Mitte Mai die hellgrünen Wipfel pflücken, ca. 2 - 3 cm, Ende Mai sind sie meistens schon zu trocken.

100g Fichtenwipfel
ca. 150g körniges Meersalz
Blätter von einem Stängel Oregano

mischen und in einer alten Kaffeemühle fein mahlen.

Oder je Mühlen-Füllung Fichtenwipfel, 2 Blätter Oregano, obenauf 2 und ½ Teelöffel Salz.

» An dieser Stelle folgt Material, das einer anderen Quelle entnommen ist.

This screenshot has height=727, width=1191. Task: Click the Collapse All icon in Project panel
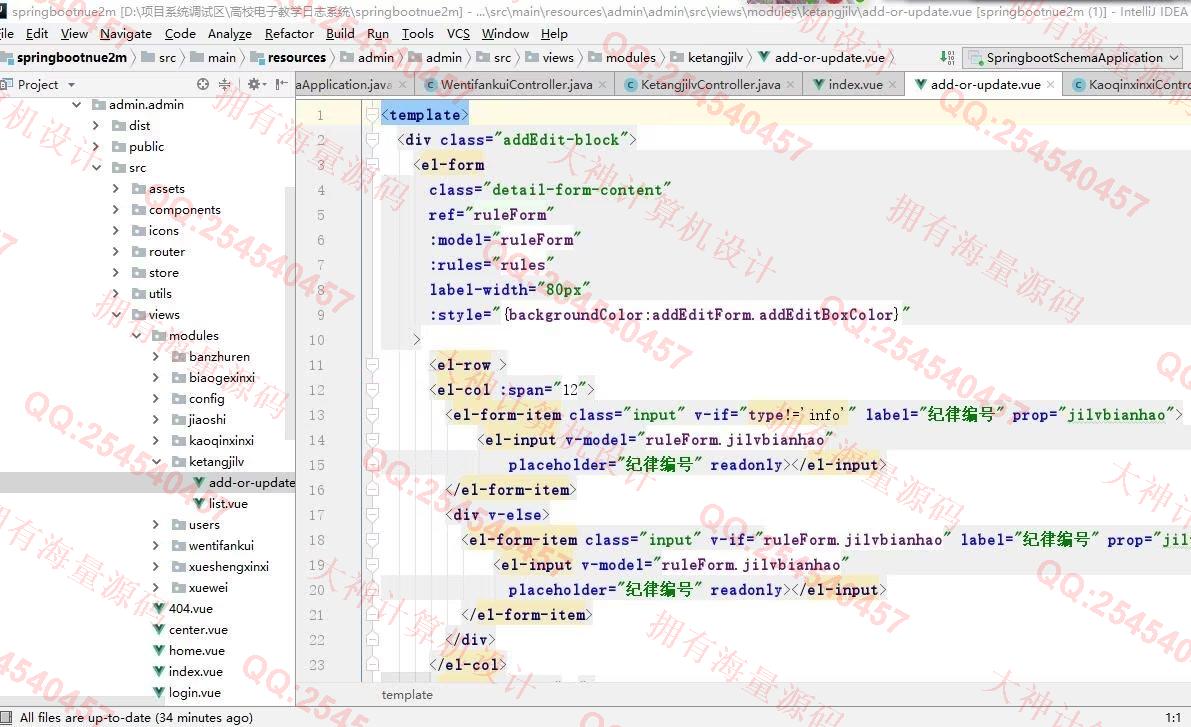pos(225,85)
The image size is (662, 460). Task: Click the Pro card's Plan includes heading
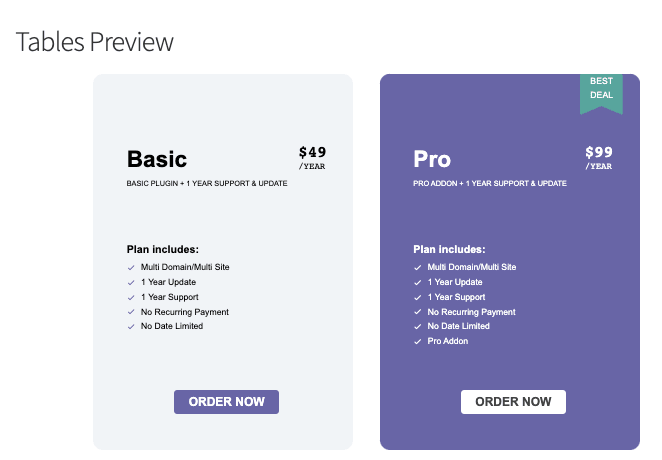click(449, 249)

Das gemahlene Gemisch auf einem Ofenblech, ausgelegt mit Backpapier, bei 50°C trocknen, gegebenenfalls nochmals mahlen. In kleine Schraubgläser füllen, passt gut zu Wild, Grillgut und Fisch.


Fichtenwipfel-Sirup

100g Fichtenwipfel und 250g Zucker in einem 630 ml-Glas abwechselnd schichten, obenauf 50g Zucker.
Das Glas an eine warmen sonnigen Ort stellen. Nach ungefähr 6 Wochen ist der Zucker flüssig und die Wipfel sind braun geworden. Den Sirup abseihen und in einem Schraubglas im Kühlschrank aufbewahren. Eignet sich gut zum Verfeinern von Saucen.